→ THE TASK: Go through the data below and copy each line where the word "Expand" occurs.
------ SUPPLIED MATERIAL ------
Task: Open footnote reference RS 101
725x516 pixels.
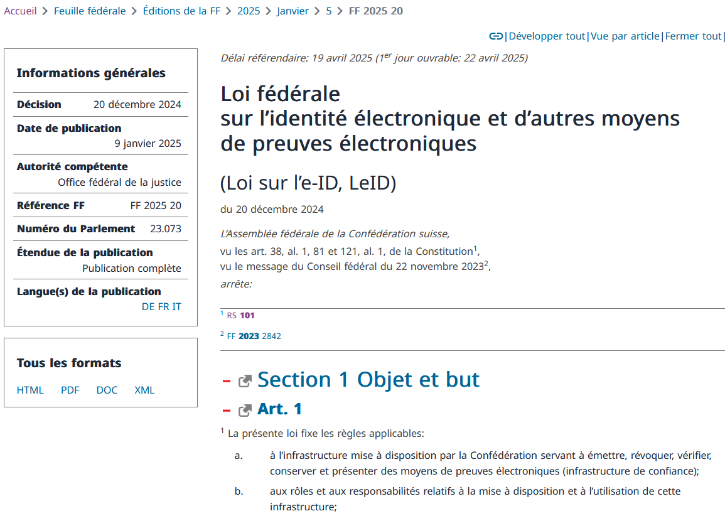Action: [247, 316]
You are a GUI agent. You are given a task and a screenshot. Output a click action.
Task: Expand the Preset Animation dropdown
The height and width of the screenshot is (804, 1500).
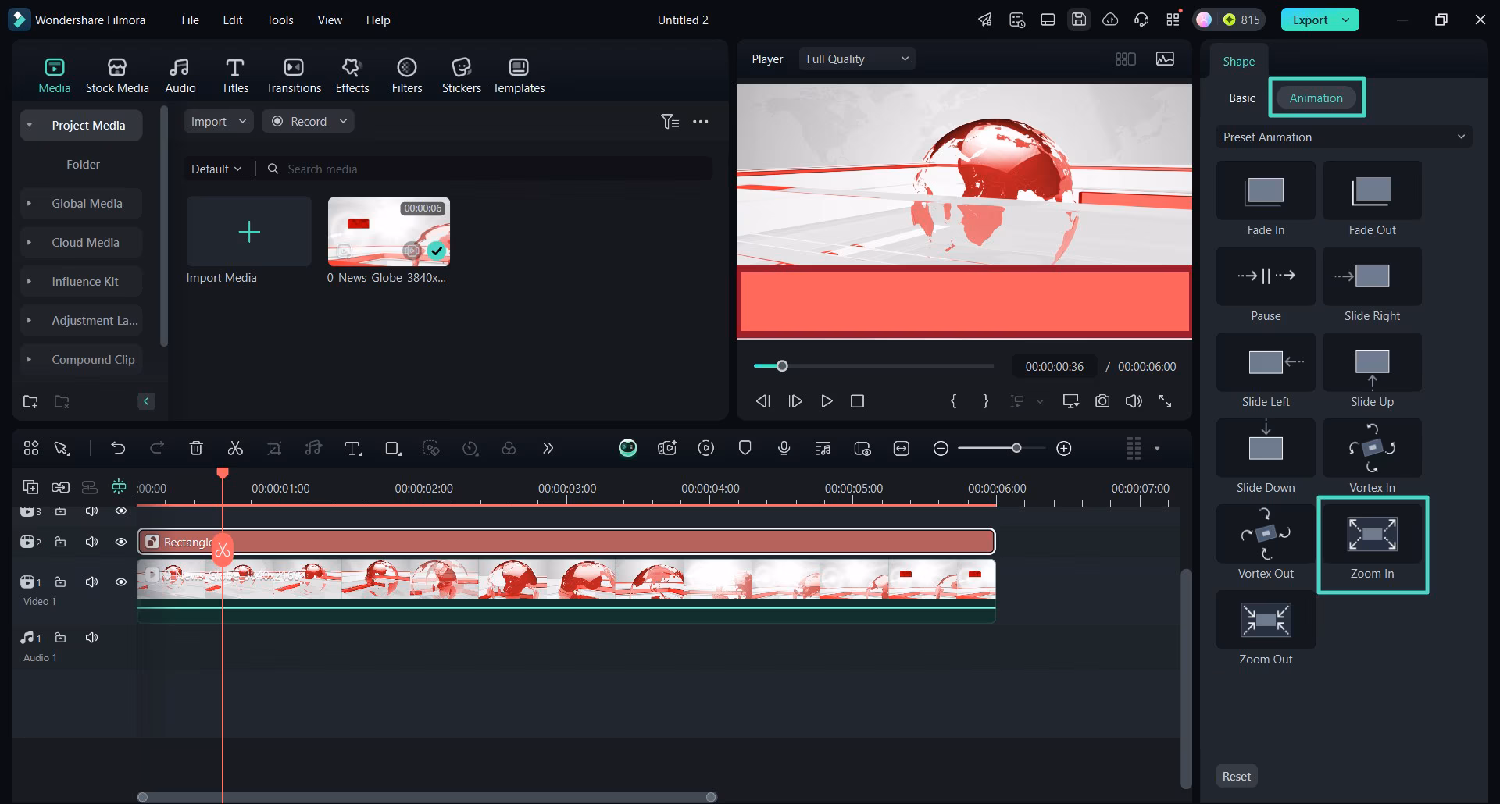pyautogui.click(x=1343, y=137)
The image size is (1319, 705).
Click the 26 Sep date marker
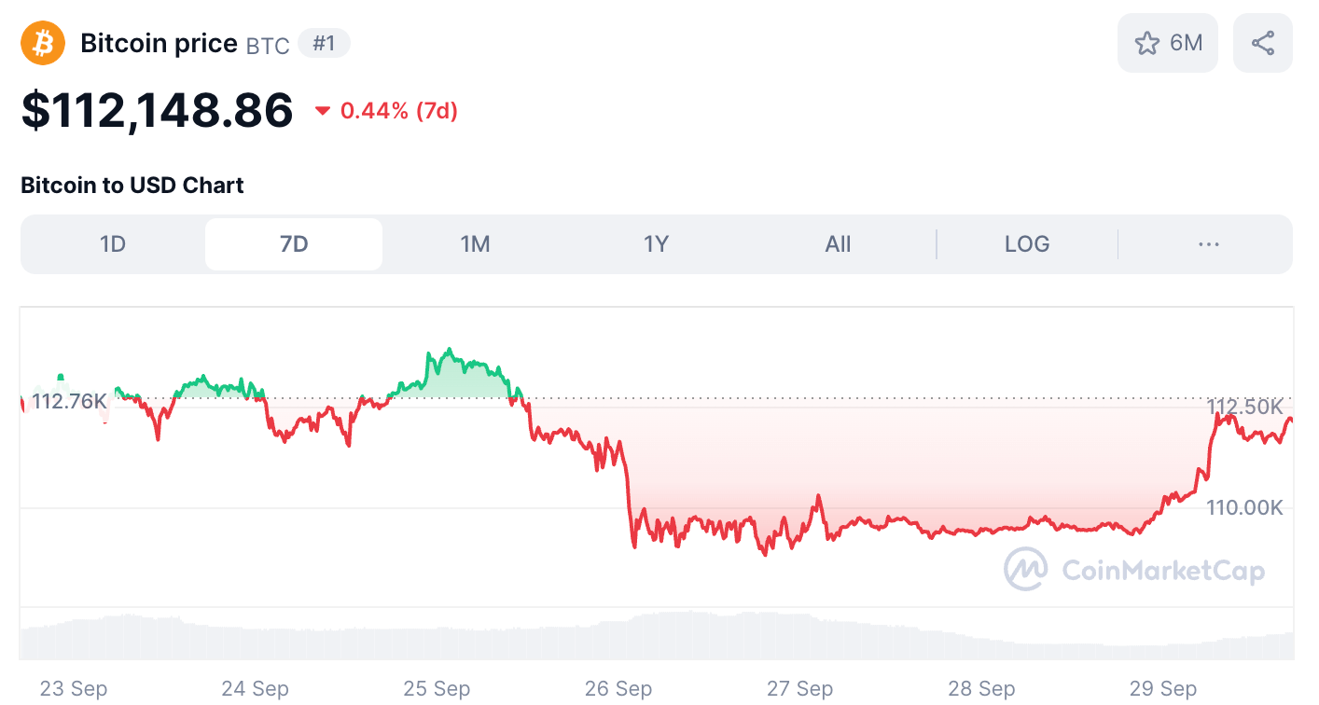pos(618,689)
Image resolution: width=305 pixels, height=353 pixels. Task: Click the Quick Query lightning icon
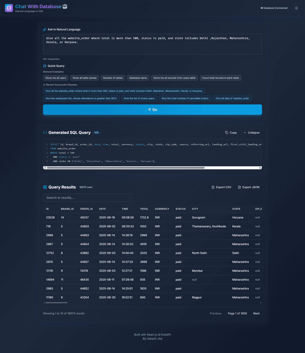click(45, 66)
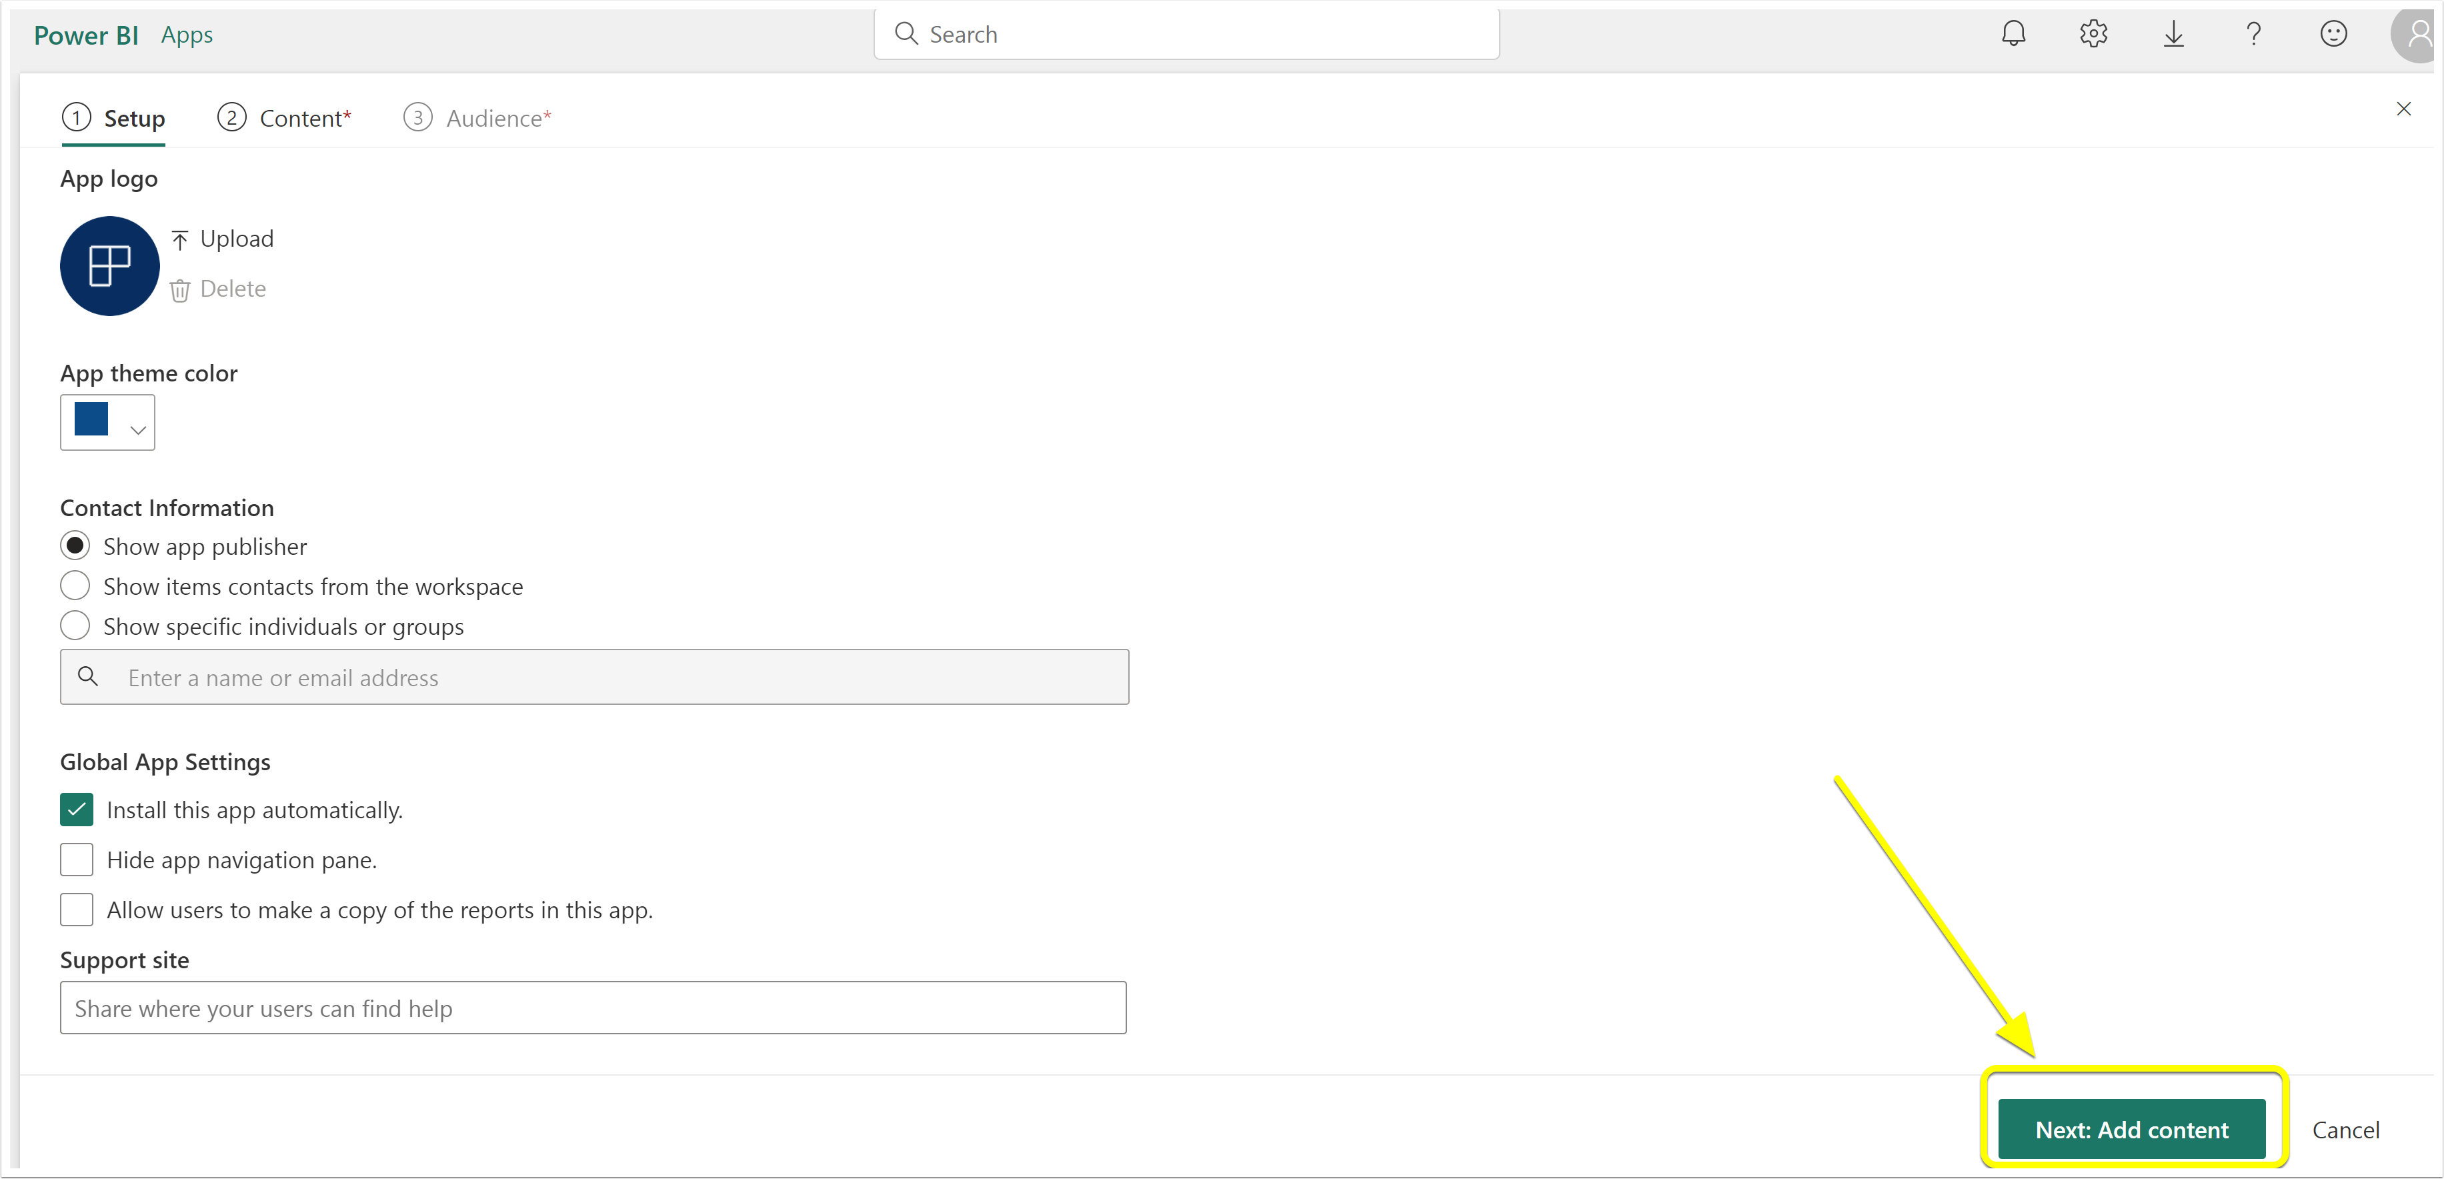Switch to the Content step tab
Screen dimensions: 2444x1179
(285, 118)
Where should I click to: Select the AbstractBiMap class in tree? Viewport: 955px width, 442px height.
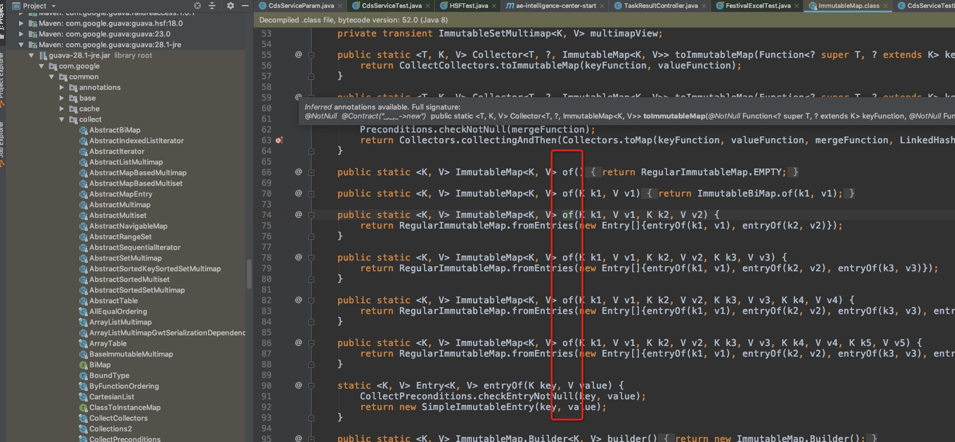pyautogui.click(x=115, y=130)
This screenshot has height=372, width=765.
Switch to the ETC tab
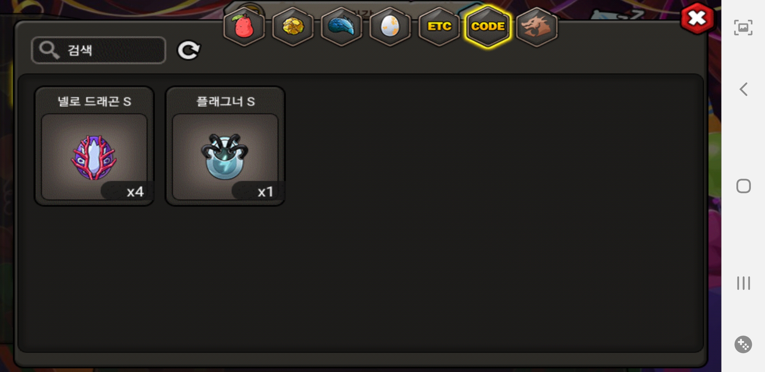[439, 27]
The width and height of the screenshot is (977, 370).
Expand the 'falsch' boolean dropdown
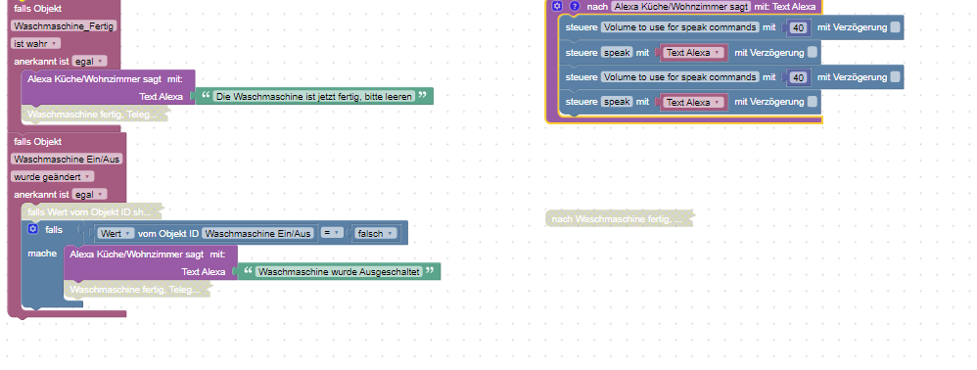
------
→ EXERCISE ANSWER:
Task: Expand the Preset Animation dropdown
Expand the 'falsch' boolean dropdown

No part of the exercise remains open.